Data Thieves primarily have one or more of three reasons for doing what they do:

ECONOMIC
(Espionage)

POLITICAL
(Sabotage)

UNAUTHORISED ACCESS (Vandalism)

They can sell or use your data for personal enrichment.

They may be a sales director or rep. keen to impress their new employer or could they be setting up on their own and need the data.

They could even be a sleeper in your organisation, dipping into your databases over time on a covert basis, and as tasty morsels of information come along, passing it onto your competitors.

They intend to use the data to further a cause, real or imagined, that could be gnawing away at them.

Examples might include staff members harbouring a grudge who might think the release of sensitive or confidential data about your company could even the score a bit.

Research Labs, political parties and defence establishments are also targets for these people, using what could be either innocuous or incriminating data or documents for their own purposes.

This is the "If I can't have it neither will you/ I wonder what's in here?" types on one hand, and the hackers and virus writers on the other.

Their intention is to snoop and browse as much as they can, poking their noses into things they don't need to see.

Knowledge is power to these folks and they often get perverse pleasure from corrupting, subtly changing, or destroying data and documents.

Tackle this in at least 3 ways:

1: Make sure staff or contractors cannot get their hands on the data by denying access to the server or ports on workstations using LOKBOXX safes or cabinets.

2: Ensure you have the right wording in your Contracts of Employment that forbids removal of data and documents and for contractors, make them sign a Confidentiality Agreement that includes electronic data.

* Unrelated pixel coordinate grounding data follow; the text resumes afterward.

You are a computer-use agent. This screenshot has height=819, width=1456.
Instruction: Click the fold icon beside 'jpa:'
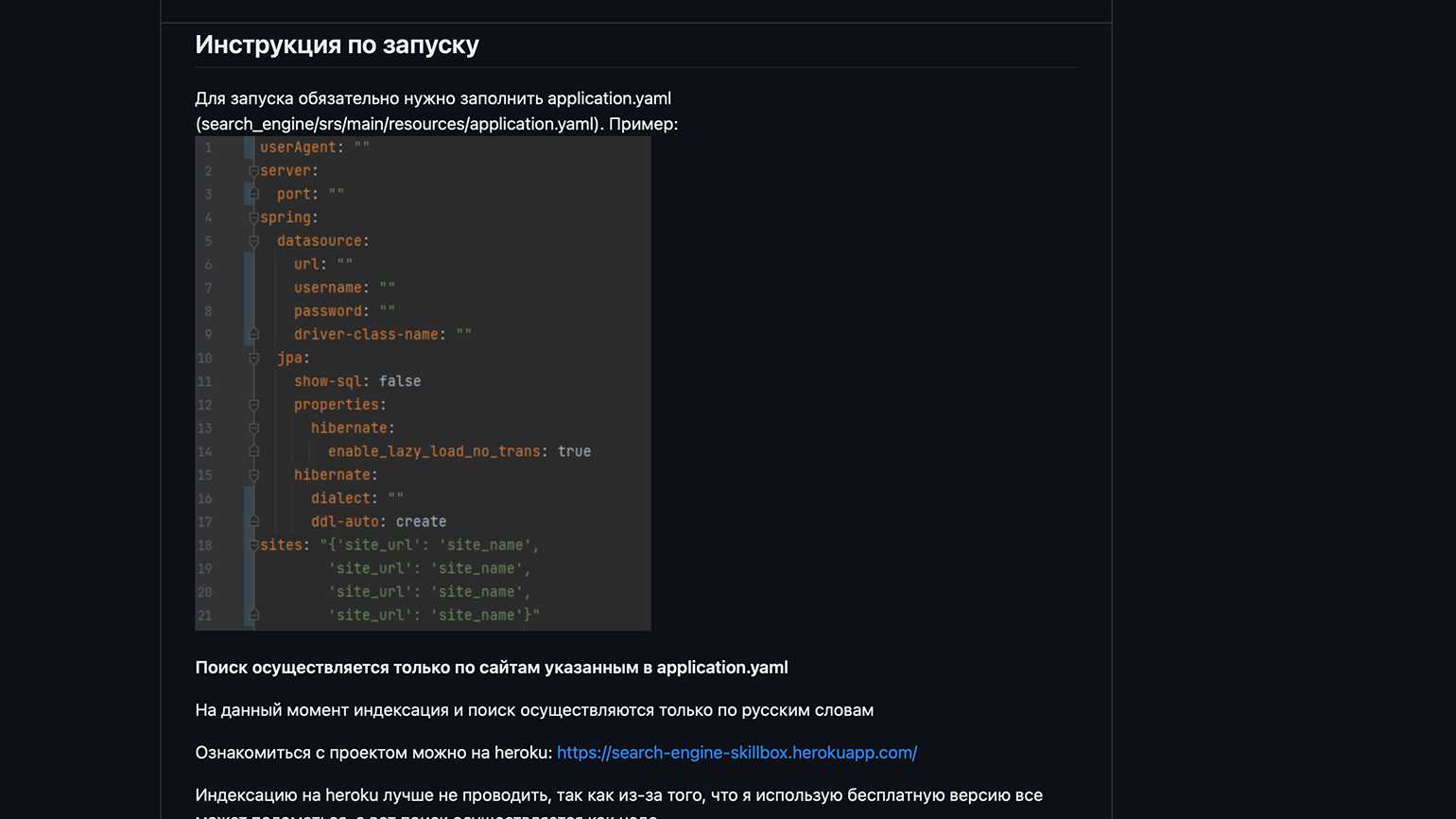tap(253, 358)
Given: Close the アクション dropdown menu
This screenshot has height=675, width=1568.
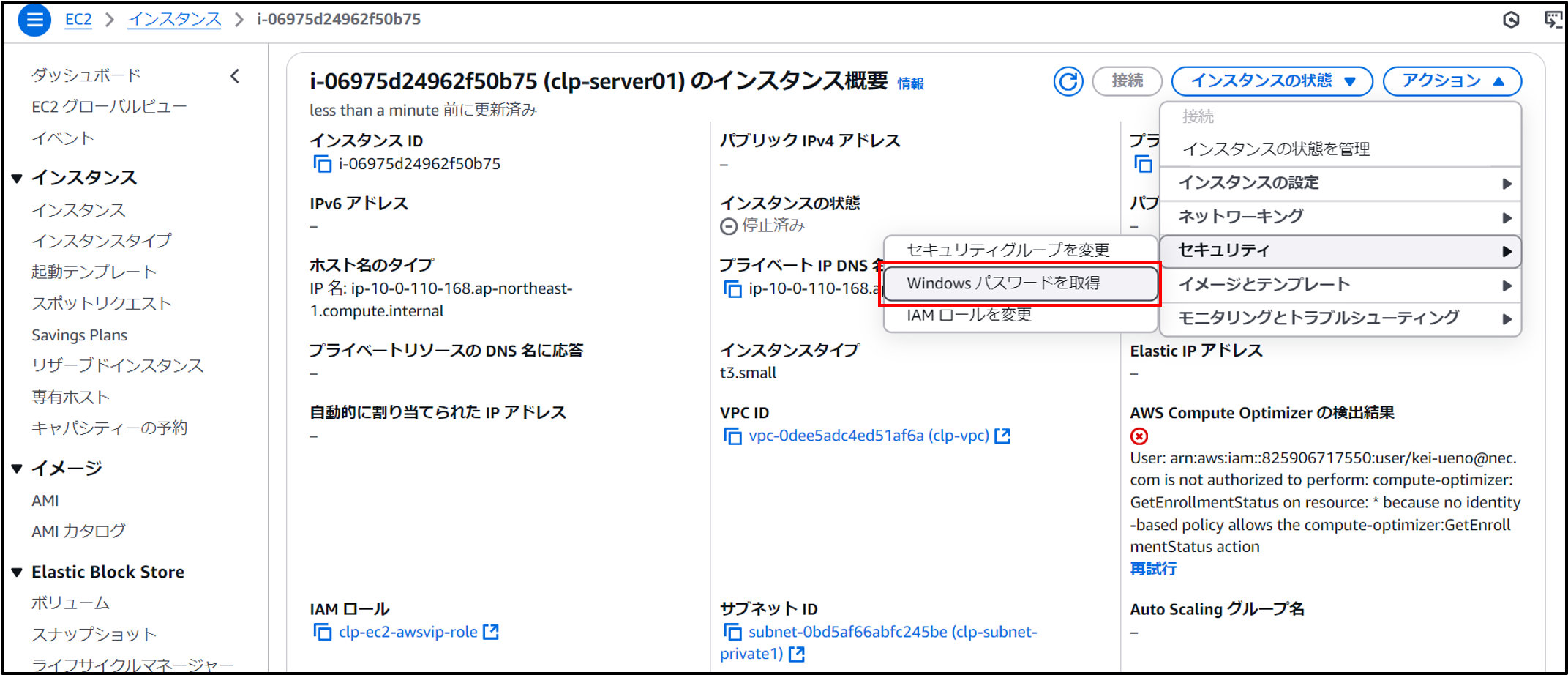Looking at the screenshot, I should pos(1452,81).
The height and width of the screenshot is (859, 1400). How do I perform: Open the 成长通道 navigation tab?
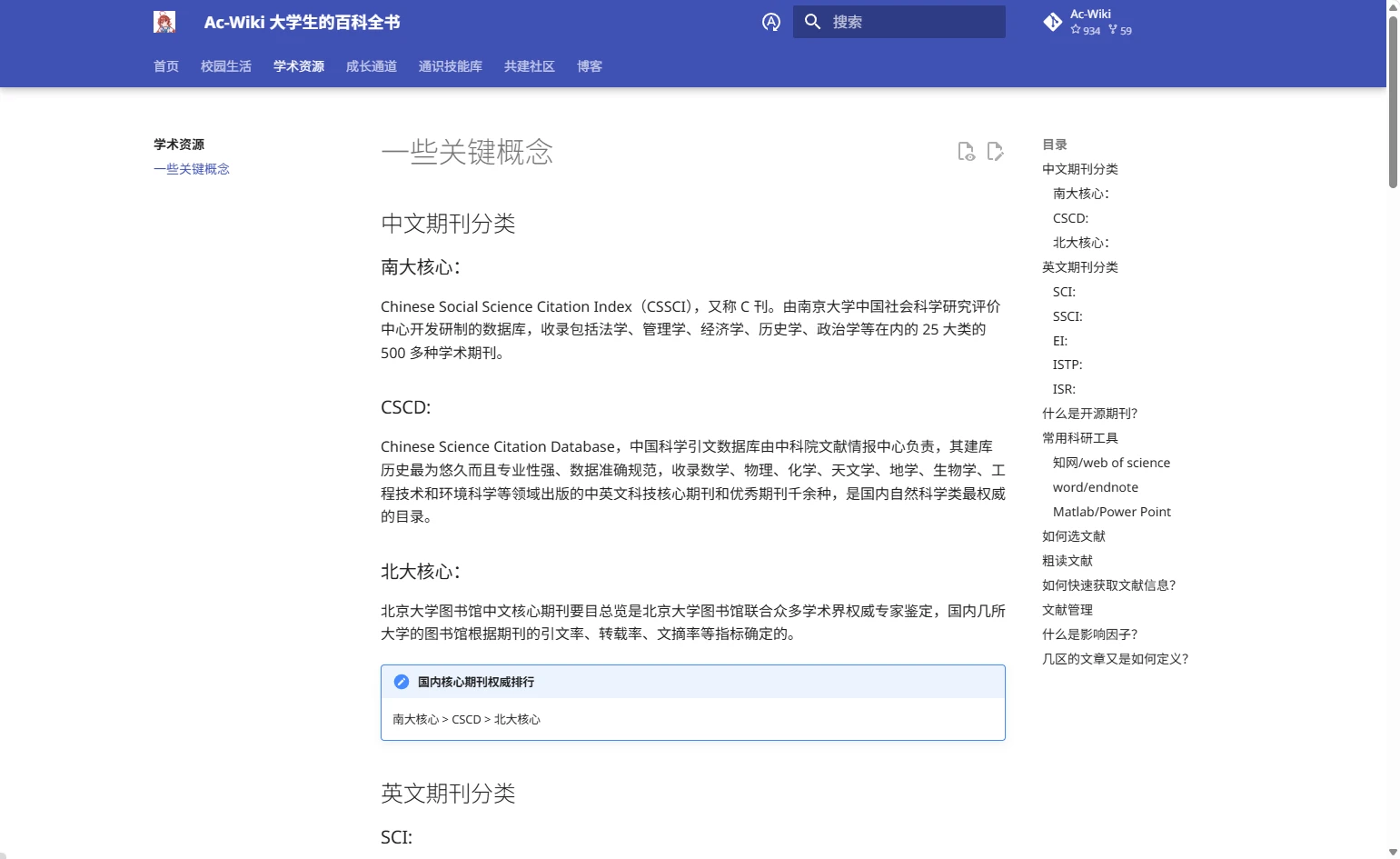(372, 66)
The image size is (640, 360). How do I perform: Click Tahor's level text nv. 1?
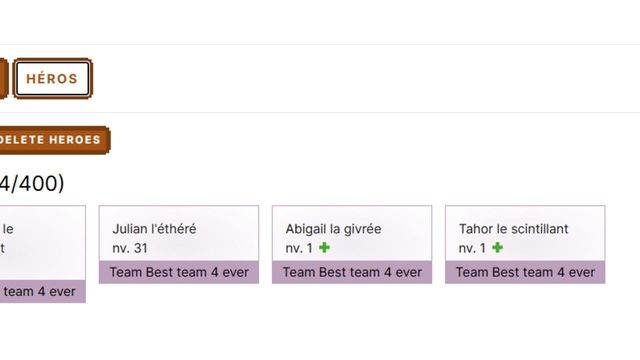pos(472,248)
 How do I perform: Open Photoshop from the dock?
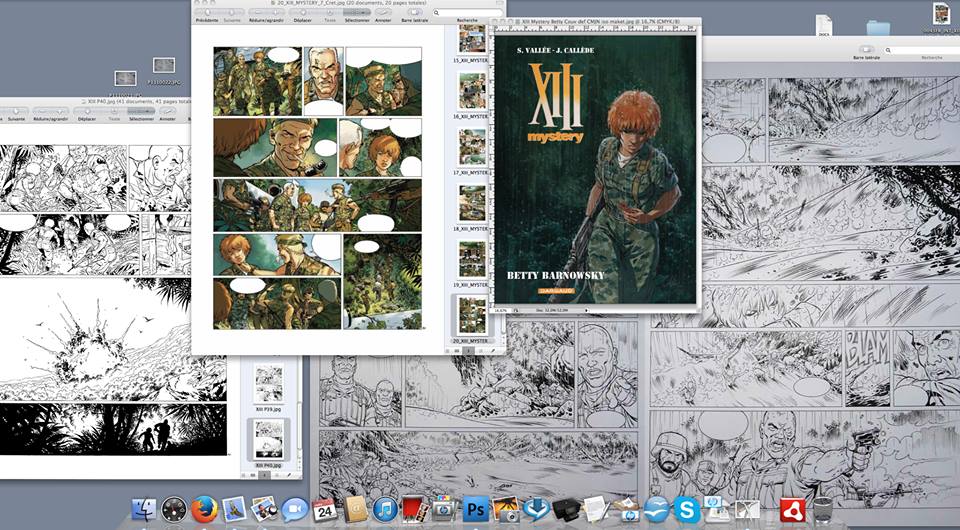pyautogui.click(x=476, y=509)
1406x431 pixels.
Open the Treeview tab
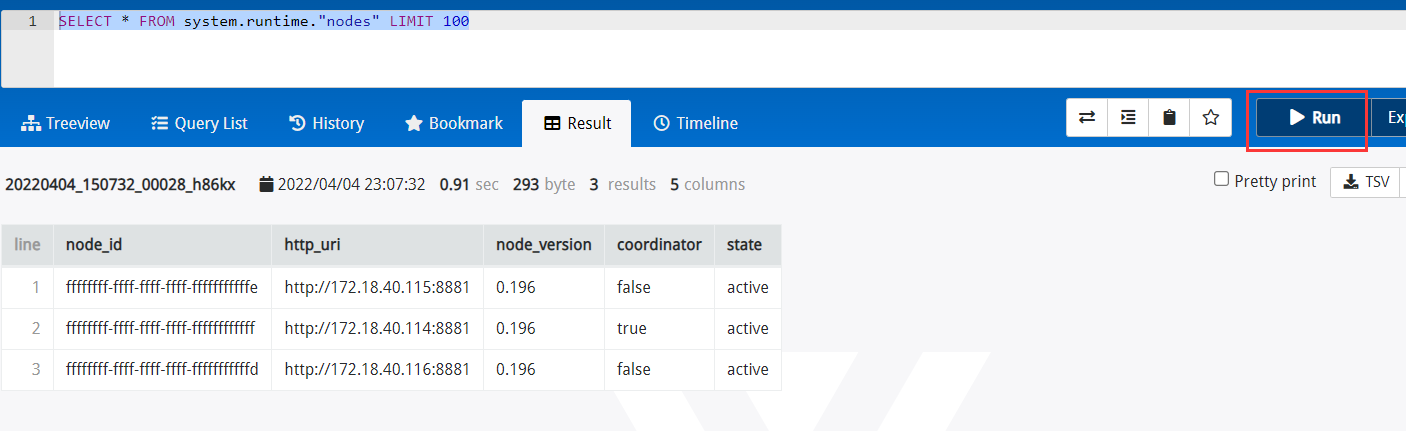[66, 124]
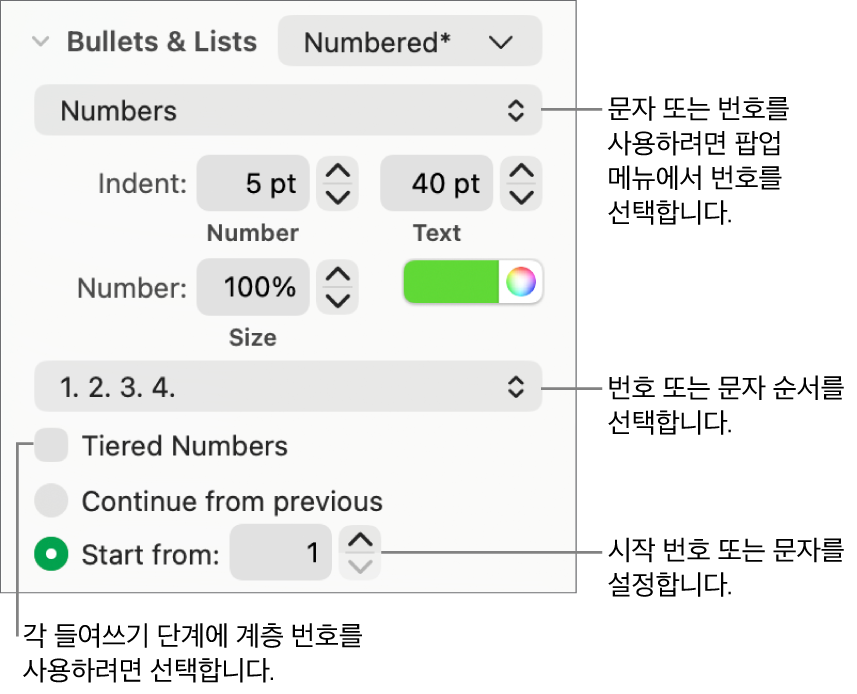Click the number indent 5 pt field
857x694 pixels.
click(253, 184)
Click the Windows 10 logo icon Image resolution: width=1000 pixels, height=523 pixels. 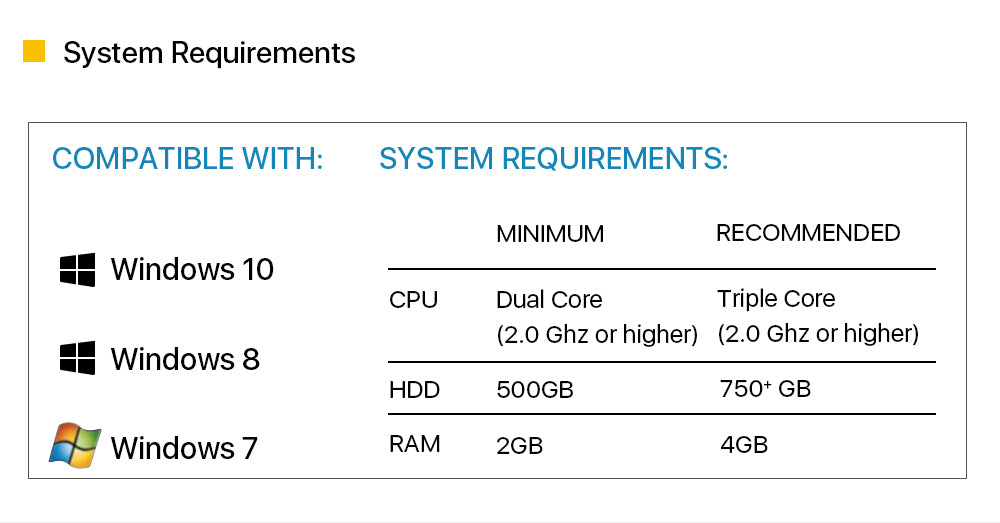point(77,269)
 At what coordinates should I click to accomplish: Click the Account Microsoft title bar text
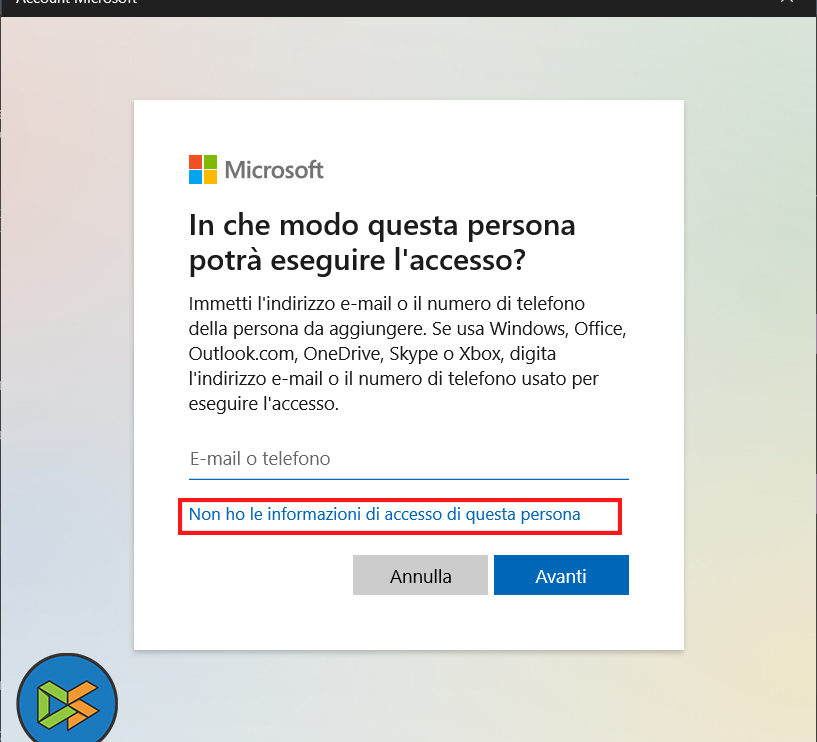76,3
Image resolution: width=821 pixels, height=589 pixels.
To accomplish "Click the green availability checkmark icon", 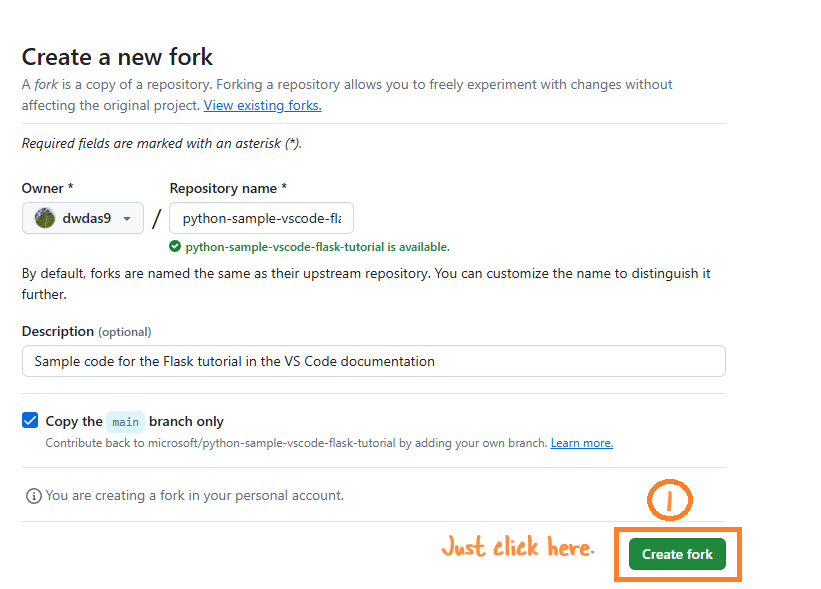I will tap(175, 247).
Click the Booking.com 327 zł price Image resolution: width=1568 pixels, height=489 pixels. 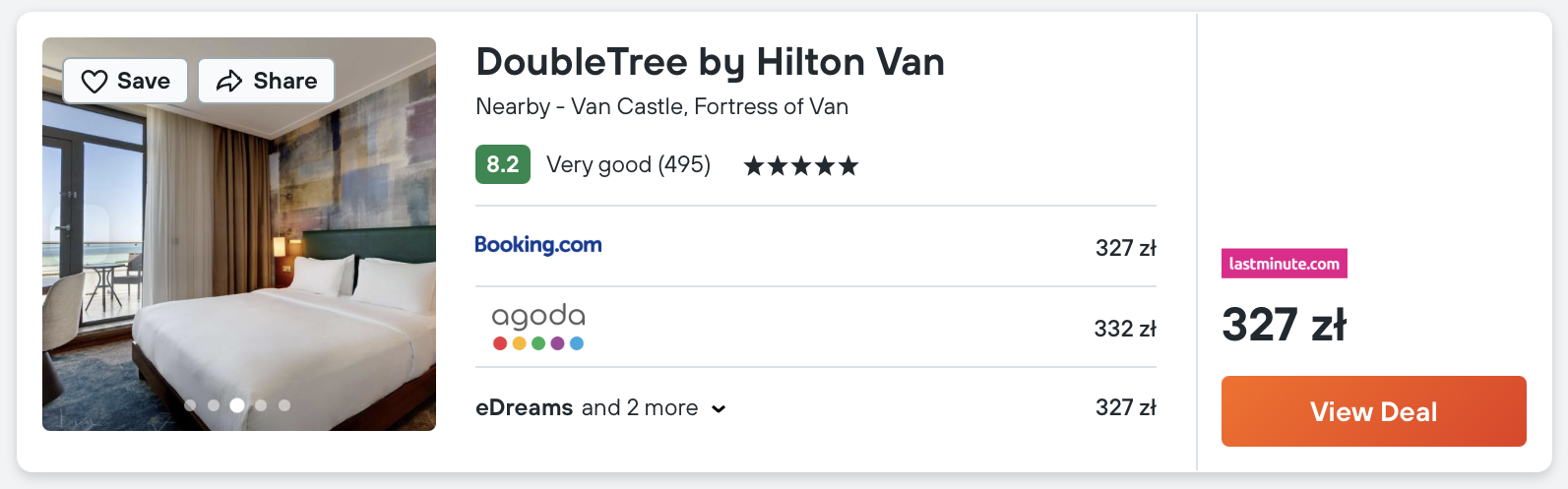click(1125, 248)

Ensure your policies permit monitoring of workstations covertly.

3: If a staff member is believed to be disenchanted and looking around for another job, keep changing their Win NT/2k passwords, limit their time on the network and consider covert monitoring software.

Tackle this in at least 3 ways:

1: Make sure staff or contractors cannot get their hands on the data by denying access to the server or ports on workstations using LOKBOXX safes or cabinets.

2: Ensure that sensitive computers (servers and workstations) have their data fully encrypted and there is either an access control device fitted to the PC (Compblock or Biometrics) or the room is kept secure and under access control.

3: Ensure that temporary staff have only limited rights on the network and all workstations are logged off after say, 5.30pm. Only allow trusted staff to access key systems out of working hours.

Tackle this in at least 3 ways:

1: Make sure staff or contractors cannot get their hands on the data by denying access to the server or ports on workstations using LOKBOXX safes or cabinets.

2: Ensure you backup and archive your more valuable and sensitive data to ensure corruption, data loss or alteration. And keep the backups well away from the server.

3:Also consider moving away from a Win95/98 peer to peer network if you can, Windows NT or 2K offers appreciably better security.